TNlabel = Label(x=2012.5, y=1e4, text="IBM TrueNorth")
GTPUlabel = Label(x=2012, y=1.5e2, text="Google Tensor Processing Unit")
p.add_layout(TNlabel)
p.add_layout(GTPUlabel)

In [101]:
# set up global figure attributes
p.xgrid.grid_line_color = None
p.ygrid.grid_line_color = "white"
p.grid.grid_line_width = 2
p.xaxis.major_label_text_font_size="12pt"
p.xaxis.ticker = [2007,2008,2009,2010,2011,2012,2013,2014,2015]
p.xaxis.axis_label = "Year"
p.yaxis.axis_label = "GFlops per Watt"
p.xaxis.axis_label_text_font_size = "15pt"
p.yaxis.axis_label_text_font_size = "15pt"
p.xaxis.axis_label_text_font_style = "bold"
p.yaxis.axis_label_text_font_style = "bold"
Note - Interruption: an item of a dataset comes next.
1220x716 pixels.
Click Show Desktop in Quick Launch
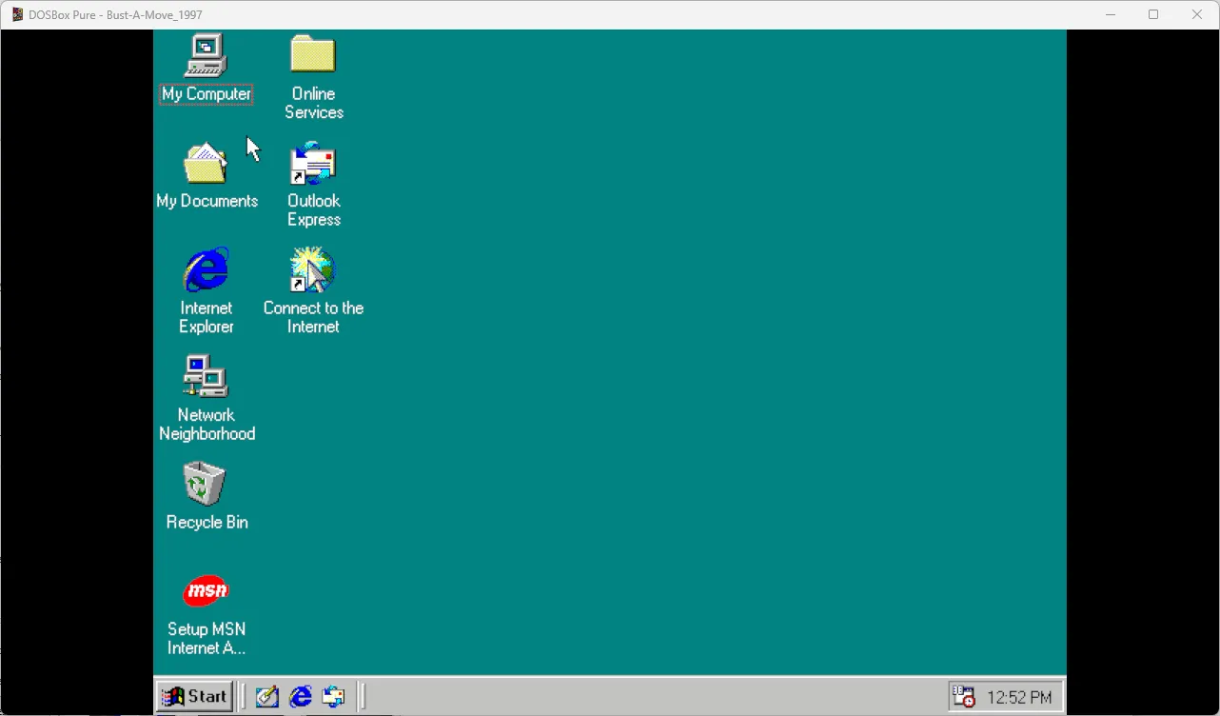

# add a little bit of dynamic interaction

# turn on/off the plots of diff datasets
p.legend.click_policy = "hide" #interactive legend

# Hovering over a boxplot will output the distr. mean and std. 
p.add_tools(HoverTool(tooltips=[("μ", "@m"), ("σ", "@s")], 
                      renderers=[b1, b2]))

show(p)

The dynamic interactions add some utility to the plot. Being able to clear the figure of the *supercomputer*/*GPU* boxplots on demand allows you to focus more on the individual trends. And the hovertools output of the mean and std of the boxplot distributions provides additional information that is helpful perhaps particularly for those boxplots where the large amount of outliers obscures the underlying information being presented.

In truth, for this particular plot, these dynamic interactions don't add a ton to the plot's presentation. However, they are powerful tools and I think this example is at least illustrative of how they might be used for other figures where they are more natural (eg. denser data sets).